> DIRECTIONS
Which lines in the records below mention the word "Affairs"? Copy each one out.

> SUPPLIED RECORDS
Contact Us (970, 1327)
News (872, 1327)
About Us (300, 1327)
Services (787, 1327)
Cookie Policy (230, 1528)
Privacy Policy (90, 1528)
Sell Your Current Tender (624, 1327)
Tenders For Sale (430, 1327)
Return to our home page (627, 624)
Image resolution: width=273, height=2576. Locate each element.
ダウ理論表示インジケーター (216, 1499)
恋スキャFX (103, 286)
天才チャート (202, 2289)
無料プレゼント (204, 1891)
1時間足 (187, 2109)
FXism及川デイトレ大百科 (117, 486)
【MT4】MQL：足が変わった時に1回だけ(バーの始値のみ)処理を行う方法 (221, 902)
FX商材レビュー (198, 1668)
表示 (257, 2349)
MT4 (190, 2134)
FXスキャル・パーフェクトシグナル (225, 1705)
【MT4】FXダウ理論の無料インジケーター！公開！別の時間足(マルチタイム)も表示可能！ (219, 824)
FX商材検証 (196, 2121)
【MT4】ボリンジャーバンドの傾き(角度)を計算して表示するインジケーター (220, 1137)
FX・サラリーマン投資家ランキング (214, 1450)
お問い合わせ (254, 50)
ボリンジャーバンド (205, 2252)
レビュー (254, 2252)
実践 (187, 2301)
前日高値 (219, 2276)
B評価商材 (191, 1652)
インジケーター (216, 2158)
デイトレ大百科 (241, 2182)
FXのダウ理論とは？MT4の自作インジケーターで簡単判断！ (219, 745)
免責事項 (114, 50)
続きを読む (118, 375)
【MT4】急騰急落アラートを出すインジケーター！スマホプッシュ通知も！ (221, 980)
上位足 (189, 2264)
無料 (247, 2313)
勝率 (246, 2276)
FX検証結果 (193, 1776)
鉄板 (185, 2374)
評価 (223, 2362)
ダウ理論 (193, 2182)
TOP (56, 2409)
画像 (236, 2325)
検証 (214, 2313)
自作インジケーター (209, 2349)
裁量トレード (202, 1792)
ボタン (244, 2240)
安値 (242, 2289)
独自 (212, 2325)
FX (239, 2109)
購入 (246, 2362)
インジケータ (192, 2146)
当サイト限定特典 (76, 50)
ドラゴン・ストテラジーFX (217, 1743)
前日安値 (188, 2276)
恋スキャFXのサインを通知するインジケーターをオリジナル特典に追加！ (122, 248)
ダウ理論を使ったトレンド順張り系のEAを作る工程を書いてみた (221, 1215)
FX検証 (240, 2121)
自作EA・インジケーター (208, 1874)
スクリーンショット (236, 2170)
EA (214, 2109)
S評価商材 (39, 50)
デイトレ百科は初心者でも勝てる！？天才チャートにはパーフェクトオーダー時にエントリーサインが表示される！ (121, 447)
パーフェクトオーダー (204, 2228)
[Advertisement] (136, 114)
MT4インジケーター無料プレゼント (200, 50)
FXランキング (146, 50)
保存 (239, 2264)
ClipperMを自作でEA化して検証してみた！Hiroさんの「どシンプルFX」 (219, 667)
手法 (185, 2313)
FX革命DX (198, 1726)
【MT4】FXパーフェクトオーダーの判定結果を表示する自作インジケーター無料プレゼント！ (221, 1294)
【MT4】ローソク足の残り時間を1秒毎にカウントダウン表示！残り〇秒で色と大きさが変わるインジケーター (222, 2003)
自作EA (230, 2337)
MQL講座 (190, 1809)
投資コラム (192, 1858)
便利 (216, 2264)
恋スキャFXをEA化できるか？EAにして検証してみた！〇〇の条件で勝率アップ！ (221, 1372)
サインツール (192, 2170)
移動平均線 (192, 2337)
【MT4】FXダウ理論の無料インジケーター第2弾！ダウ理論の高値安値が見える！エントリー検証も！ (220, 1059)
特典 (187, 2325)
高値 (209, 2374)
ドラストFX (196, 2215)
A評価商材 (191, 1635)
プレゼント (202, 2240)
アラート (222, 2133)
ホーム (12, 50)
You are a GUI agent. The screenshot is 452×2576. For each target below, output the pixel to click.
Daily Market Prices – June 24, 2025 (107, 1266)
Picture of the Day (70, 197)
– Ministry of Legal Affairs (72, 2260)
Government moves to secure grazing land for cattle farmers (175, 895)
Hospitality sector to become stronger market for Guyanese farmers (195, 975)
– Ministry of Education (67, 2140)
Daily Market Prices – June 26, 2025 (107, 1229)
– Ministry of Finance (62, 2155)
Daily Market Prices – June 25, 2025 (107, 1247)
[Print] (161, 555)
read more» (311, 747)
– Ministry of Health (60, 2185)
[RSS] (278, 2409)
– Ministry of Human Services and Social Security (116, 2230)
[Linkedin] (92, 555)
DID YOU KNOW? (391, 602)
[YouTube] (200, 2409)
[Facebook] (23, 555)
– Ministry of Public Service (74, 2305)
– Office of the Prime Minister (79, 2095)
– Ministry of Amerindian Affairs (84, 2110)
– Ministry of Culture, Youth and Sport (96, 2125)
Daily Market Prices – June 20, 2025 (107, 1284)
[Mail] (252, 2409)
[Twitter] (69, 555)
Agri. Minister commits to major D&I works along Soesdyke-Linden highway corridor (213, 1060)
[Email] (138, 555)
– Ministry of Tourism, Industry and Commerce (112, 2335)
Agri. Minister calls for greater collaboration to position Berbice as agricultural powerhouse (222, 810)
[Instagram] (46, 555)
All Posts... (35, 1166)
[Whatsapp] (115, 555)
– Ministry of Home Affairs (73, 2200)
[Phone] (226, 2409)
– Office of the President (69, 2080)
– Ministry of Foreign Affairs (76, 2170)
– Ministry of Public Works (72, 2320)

> SOLUTION
– Ministry of Legal Affairs (72, 2260)
– Ministry of Amerindian Affairs (84, 2110)
– Ministry of Home Affairs (73, 2200)
– Ministry of Foreign Affairs (76, 2170)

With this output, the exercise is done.